RECORDS FOR THE EXERCISE START
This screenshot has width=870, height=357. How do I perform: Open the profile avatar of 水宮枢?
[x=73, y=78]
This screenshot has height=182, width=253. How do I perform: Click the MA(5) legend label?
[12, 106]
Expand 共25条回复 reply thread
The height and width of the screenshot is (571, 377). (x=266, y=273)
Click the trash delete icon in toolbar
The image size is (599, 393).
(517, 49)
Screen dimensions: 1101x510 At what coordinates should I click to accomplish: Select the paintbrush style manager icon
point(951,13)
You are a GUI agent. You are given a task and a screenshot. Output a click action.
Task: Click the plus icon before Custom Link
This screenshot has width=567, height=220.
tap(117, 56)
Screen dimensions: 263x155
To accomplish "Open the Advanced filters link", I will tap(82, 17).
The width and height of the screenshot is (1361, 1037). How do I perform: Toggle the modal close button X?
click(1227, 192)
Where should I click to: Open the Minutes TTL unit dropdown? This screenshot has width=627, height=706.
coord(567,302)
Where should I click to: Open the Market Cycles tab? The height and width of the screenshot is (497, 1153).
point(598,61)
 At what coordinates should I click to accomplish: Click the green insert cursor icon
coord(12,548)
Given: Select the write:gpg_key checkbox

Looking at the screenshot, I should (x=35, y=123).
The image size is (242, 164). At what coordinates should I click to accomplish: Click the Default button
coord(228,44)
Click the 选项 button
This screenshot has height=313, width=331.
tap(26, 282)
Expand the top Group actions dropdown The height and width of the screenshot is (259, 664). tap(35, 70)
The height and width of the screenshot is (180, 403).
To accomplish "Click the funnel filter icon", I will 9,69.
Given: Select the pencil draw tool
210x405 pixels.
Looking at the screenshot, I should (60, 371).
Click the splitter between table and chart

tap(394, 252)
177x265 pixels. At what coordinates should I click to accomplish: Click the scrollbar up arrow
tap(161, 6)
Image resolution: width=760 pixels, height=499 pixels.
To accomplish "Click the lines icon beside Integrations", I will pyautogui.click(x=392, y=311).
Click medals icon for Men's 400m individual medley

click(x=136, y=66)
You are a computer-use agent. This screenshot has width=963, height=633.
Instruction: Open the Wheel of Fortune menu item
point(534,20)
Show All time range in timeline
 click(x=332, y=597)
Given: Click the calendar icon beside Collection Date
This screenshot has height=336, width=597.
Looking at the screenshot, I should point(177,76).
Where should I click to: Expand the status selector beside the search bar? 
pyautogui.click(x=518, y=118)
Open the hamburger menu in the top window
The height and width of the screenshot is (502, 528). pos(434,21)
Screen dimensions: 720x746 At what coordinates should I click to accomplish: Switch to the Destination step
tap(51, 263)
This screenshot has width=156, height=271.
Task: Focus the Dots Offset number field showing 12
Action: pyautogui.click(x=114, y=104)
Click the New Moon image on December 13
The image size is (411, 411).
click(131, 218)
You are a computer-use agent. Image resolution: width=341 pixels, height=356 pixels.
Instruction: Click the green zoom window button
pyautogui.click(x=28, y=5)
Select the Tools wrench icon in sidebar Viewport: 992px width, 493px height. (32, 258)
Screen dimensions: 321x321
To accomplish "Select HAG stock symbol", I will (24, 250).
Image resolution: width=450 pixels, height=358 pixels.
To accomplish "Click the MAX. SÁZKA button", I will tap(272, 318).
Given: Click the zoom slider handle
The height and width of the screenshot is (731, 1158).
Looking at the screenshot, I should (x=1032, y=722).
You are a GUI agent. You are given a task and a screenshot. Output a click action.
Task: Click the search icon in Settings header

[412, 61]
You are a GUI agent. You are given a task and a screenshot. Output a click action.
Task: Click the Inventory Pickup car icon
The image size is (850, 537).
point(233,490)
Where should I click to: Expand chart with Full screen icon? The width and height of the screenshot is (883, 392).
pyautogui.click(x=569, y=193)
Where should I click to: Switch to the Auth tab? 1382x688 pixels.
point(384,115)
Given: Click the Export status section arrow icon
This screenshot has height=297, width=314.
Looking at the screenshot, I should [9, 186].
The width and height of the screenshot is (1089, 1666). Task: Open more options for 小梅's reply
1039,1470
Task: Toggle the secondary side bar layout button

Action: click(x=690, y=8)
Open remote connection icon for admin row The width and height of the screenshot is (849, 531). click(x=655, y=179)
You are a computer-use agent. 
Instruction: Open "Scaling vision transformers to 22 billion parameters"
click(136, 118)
RECORDS FOR THE EXERCISE END
• [ACTIVITY]:
Show the lines of the records that include the string "will".

• [COMPLETED EXERCISE]:
To accomplish "Open the Advanced filters link", I will tap(82, 17).
To accomplish "Click the funnel filter icon", I will 9,69.
To accomplish "Click the lines icon beside Integrations", I will pyautogui.click(x=392, y=311).
To accomplish "Select HAG stock symbol", I will (24, 250).
To accomplish "Click the MAX. SÁZKA button", I will tap(272, 318).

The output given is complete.